* [PAGE EXCERPT]:
>> START

The Guardian view on the EU referendum: keep connected and inclusive, not angry and isolated
Economics, foreign policy and Britain’s idea of itself are all on the ballot. But after a divisive campaign so, too, is our ability to get along. Another powerful reason why the wise vote is for remain.
Who do we think we are, and who do we want to be? Are we so different from others that we cannot play by shared rules? Are we one member in a family of nations, or a country that prefers to keep itself to itself and bolt the door?
All of these questions were always on the ballot in this week’s fateful referendum. But after a campaign that has been nasty, brutish and seemingly endless, the UK will be voting on another question too. With all the differences and the diversity among all of us who already live on these islands, how are we all going to get along? In the run-up to polling day this contest has risked descending into a plebiscite on whether immigrants are a good or a bad thing. To see what is at stake, just consider the dark forces that could so easily become emboldened by a narrow insistence on putting the indigenous first.
Head and heart
The backdrop has been the most unrelenting, unbalanced and sometimes xenophobic press assault in history. The leading political lights of leave have claimed to be pro-immigrant and yet have, at the same time, been ruthlessly fearmongering about Britain being overrun by Turks, after a Turkish accession which they understand perfectly well is not on the cards. The mood is frenzied, the air thick with indignation, and clouded with untruths. The best starting point for Britain to reach a sound decision on Thursday is to cool the passions of the heart, and listen to the head.
All reason tells us that the great issues of our time have little respect for national borders. The leave side has attempted to turn “expert” into a term of abuse, but one does not need the IMF, the Bank of England or any special knowledge to grasp that these border-busting issues range from corporate power, migration and tax evasion to weapons proliferation, epidemics and climate change. Not one of them can be properly tackled at the level of the nation state. Impose controls on a multinational corporation and it will move to a softer jurisdiction. Crack down on tax evasion and the evaders will vanish offshore. Cap your own carbon emissions in isolation and some other country will burn with abandon.
In so far as any of these problems can be effectively addressed, it is through cooperation. A better world means working across borders, not sheltering behind them. Cutting yourself off solves nothing. That, fundamentally, is why Britain should vote to remain in the club that represents the most advanced form of cross-border cooperation that the world has ever seen.

>> END

* [REQUEST 1]:
Answer these from the editorial on the EU referendum, one line each:
(a) Which country's accession has the leave side used to stoke fears of Britain being overrun?
(b) What three descriptions does the editorial give the campaign?
(c) Which word has the leave side tried to turn into a term of abuse?
* [REQUEST 2]: List every border-busting issue that the editorial names in the sentence mentioning the IMF and the Bank of England.

* [DATA BLOCK]:
>> START

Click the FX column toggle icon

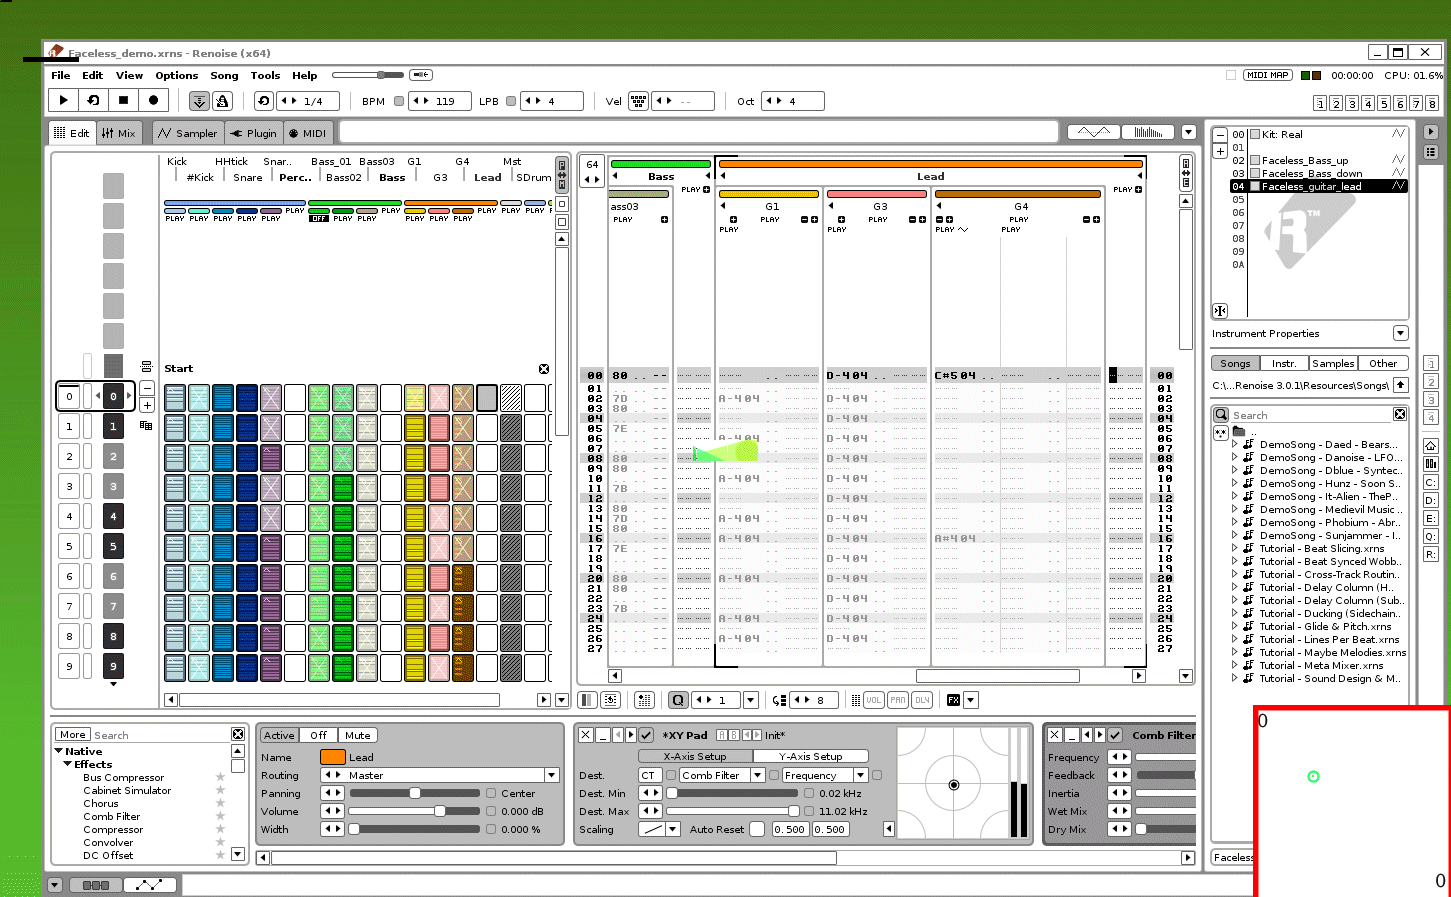pos(953,700)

>> END

* [TASK ANSWER 1]:
(a) Turkey
(b) Nasty, brutish and seemingly endless
(c) "Expert"

* [TASK ANSWER 2]:
- Corporate power
- Migration
- Tax evasion
- Weapons proliferation
- Epidemics
- Climate change